-- Work required --
Starting at the line that contains "You are a computer-use", write out every line through the end of the records below exactly as it appears, and leave out all pictures.

-- Exercise data --

--*--

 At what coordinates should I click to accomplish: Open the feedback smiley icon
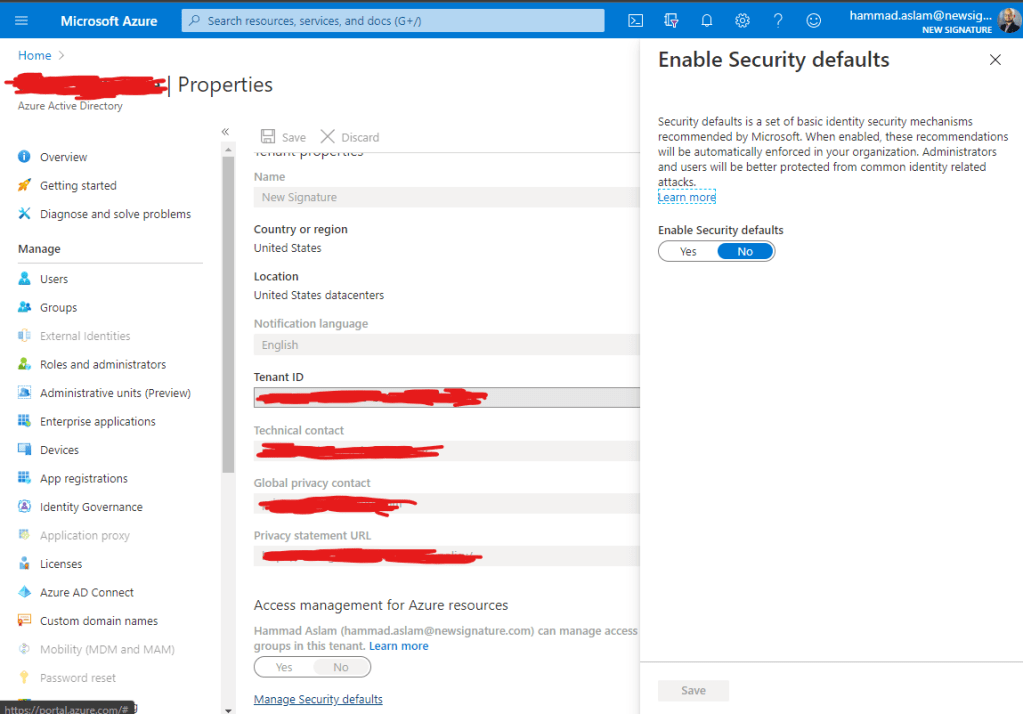813,20
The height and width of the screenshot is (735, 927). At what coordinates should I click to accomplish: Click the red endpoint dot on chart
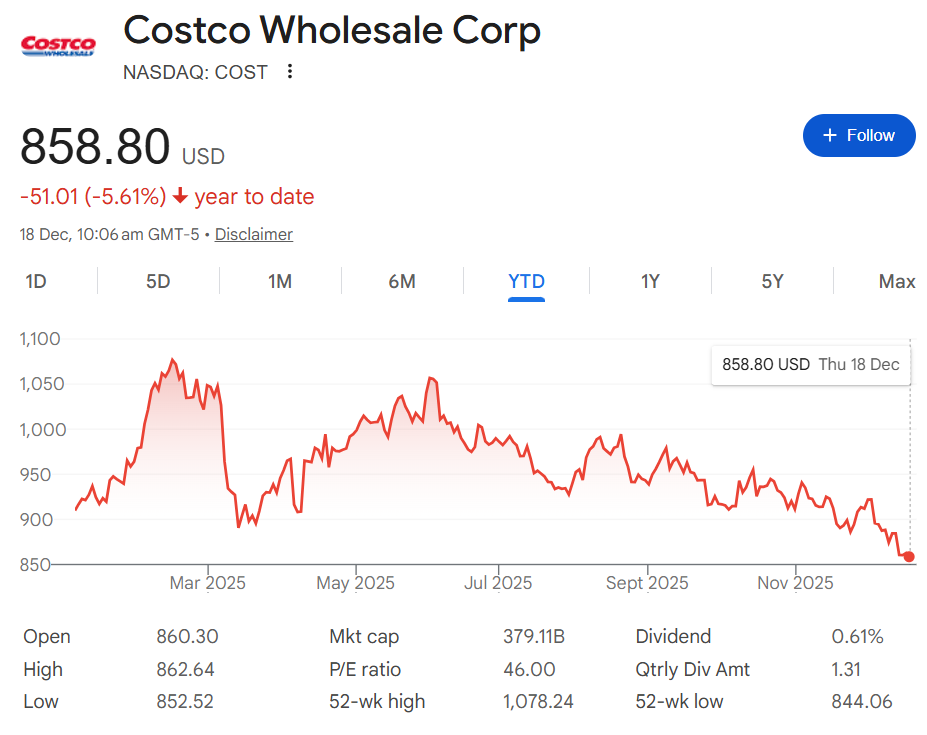click(909, 557)
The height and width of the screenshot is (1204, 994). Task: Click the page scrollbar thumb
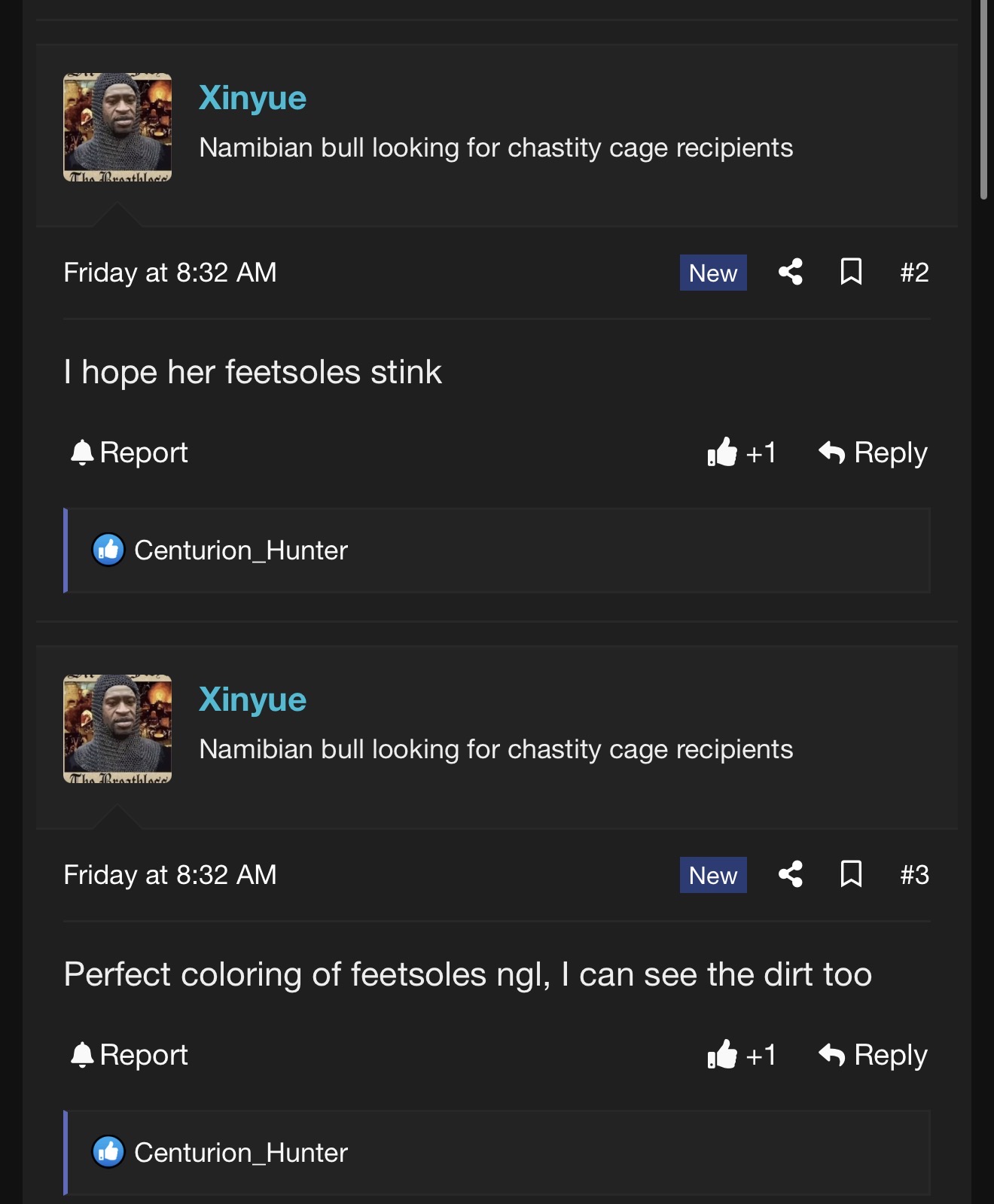(x=983, y=98)
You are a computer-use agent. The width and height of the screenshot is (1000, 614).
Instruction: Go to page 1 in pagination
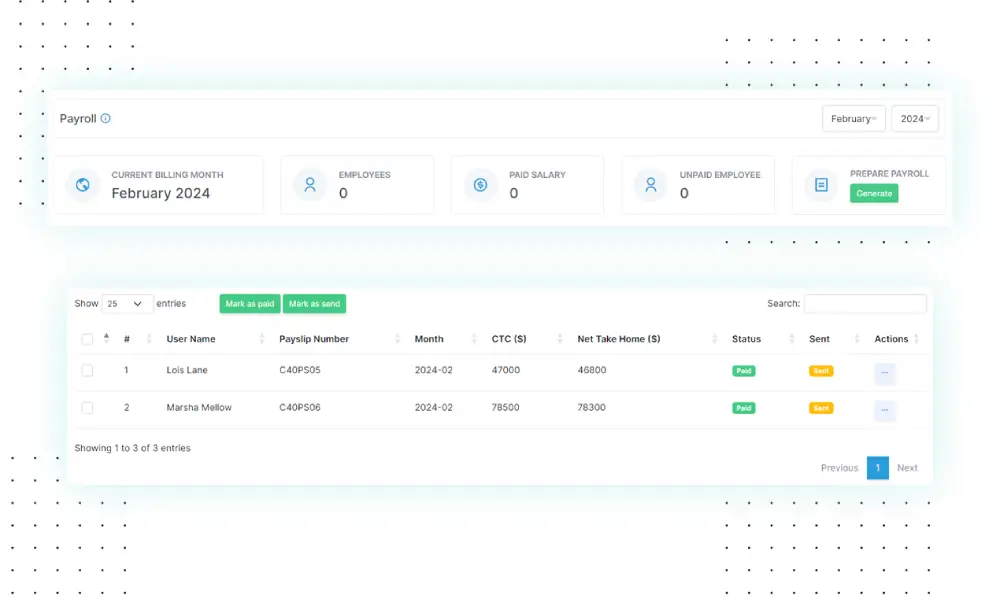877,468
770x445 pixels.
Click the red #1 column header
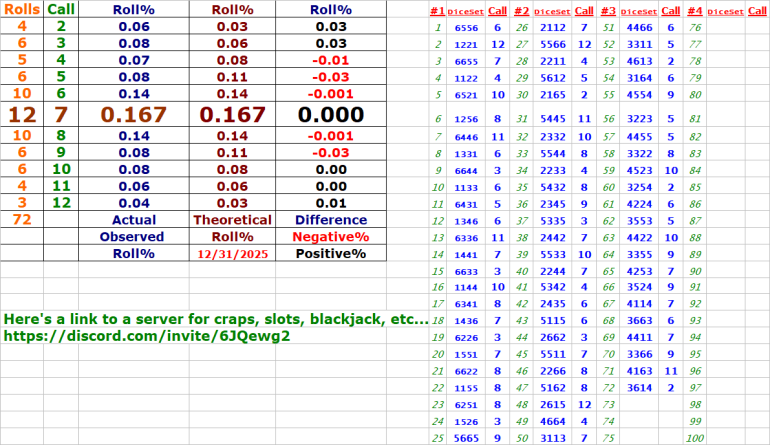[x=436, y=10]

--*--

-- Answer section --
You are a computer-use agent. The width and height of the screenshot is (1000, 614).
Instruction: Go to page 1 in pagination
877,468
770x445 pixels.
Click the red #1 column header
[x=436, y=10]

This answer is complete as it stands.